Banks risk fines over new credit risk rule

Banks risk fines over new credit risk rule

Banks and financial institutions face serious disruption and fines if their IT departments delay preparations for the 2006 Basel Capital Accord on credit risk, according to experts.

Link: Public sector IT deals

Under the accord, IT departments within banks, insurance companies and pension companies may be required to revamp their existing reporting systems, potentially involving extensive enhancements to enable integration of disparate data systems and applications.

Arthur Parker, president of business intelligence specialist Sagent Technology, said the impact of the changes will be similar to that of the year 2000 bug, so finance companies must act now to avoid trouble.

Directors should ensure that they have the support of senior managers and should conduct a thorough analysis of their IT systems, reporting capabilities, policies and procedures ahead of the changes, said Parker.

Action will be needed to ensure compliance with new reporting regulations concerning the capital requirements for financial institutions to ensure solvency. ‘The scale and complexity of data requirements are enormous and banks will need to plan for systems and process changes to ensure that data collection requirements are met well before the date of the accord implementation,’ commented Parker.

‘Unless this work commences in the very near future the demands made on the limited number of financial IT specialists could lead to potential delays, fines and disruption of the European banking system.’

The Financial Services Authority has called for firms to begin implementation work as soon as possible, because they will need to deal with between two to five years of historical data.

‘Some firms’ planning is already proceeding while others are waiting for a clearer indication of the outcome of the negotiations in the Basel Committee and Europe,’ said the FSA. ‘Given that [the Basel Accord measures] are challenging, companies that wish to adopt any of them in 2006 should consider now how they will set about demonstrating that they meet the requirements.’

Enterprise-level data collection, standardisation and consolidation are critical to achieving compliance, but the data management issues involved are vast.
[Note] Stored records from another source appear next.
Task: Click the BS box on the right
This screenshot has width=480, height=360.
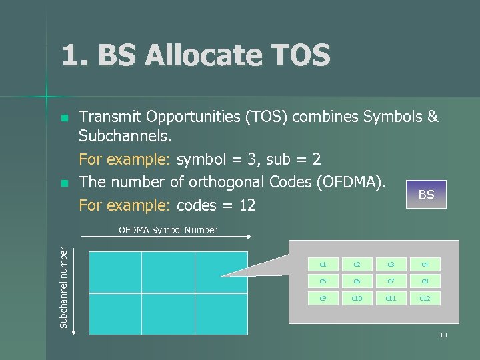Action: pos(426,195)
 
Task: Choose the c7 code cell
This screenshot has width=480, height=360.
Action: pos(391,281)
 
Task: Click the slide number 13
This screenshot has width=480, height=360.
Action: pos(443,335)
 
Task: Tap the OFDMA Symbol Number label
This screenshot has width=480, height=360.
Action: pos(167,230)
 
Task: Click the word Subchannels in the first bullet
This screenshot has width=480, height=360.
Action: pos(125,137)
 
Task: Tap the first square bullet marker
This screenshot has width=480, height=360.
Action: pos(64,118)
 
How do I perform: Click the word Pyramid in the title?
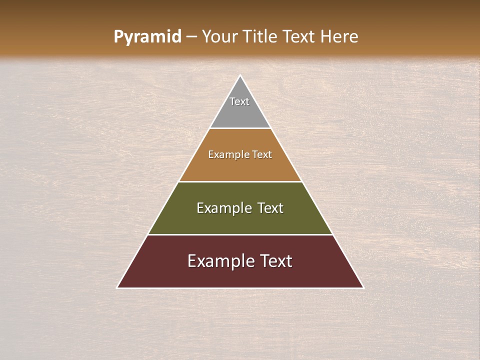(147, 37)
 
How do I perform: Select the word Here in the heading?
(339, 37)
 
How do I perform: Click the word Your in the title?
(219, 37)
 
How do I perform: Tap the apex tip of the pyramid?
(240, 76)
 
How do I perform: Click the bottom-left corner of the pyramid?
(118, 288)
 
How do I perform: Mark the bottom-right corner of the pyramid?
(362, 288)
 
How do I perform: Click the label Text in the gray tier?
(240, 102)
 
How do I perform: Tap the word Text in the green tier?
(270, 208)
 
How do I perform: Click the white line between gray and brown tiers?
(240, 128)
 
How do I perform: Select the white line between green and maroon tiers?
(240, 234)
Data from all operational systems across the enterprise may need to be collected and stored in a data warehouse to determine group-wide capital reserves, according to Sagent.

The accord requires consistent standards for all risk management data. Unavoidably, data collection from multiple operational systems will cause data duplication and raise issues concerning data quality, but cleansed data will be required for accurate risk analysis. The entire process of rating, mapping and back-testing for third party validation must be transparent, and this will be more easily achieved if processes are fully documented, said the company.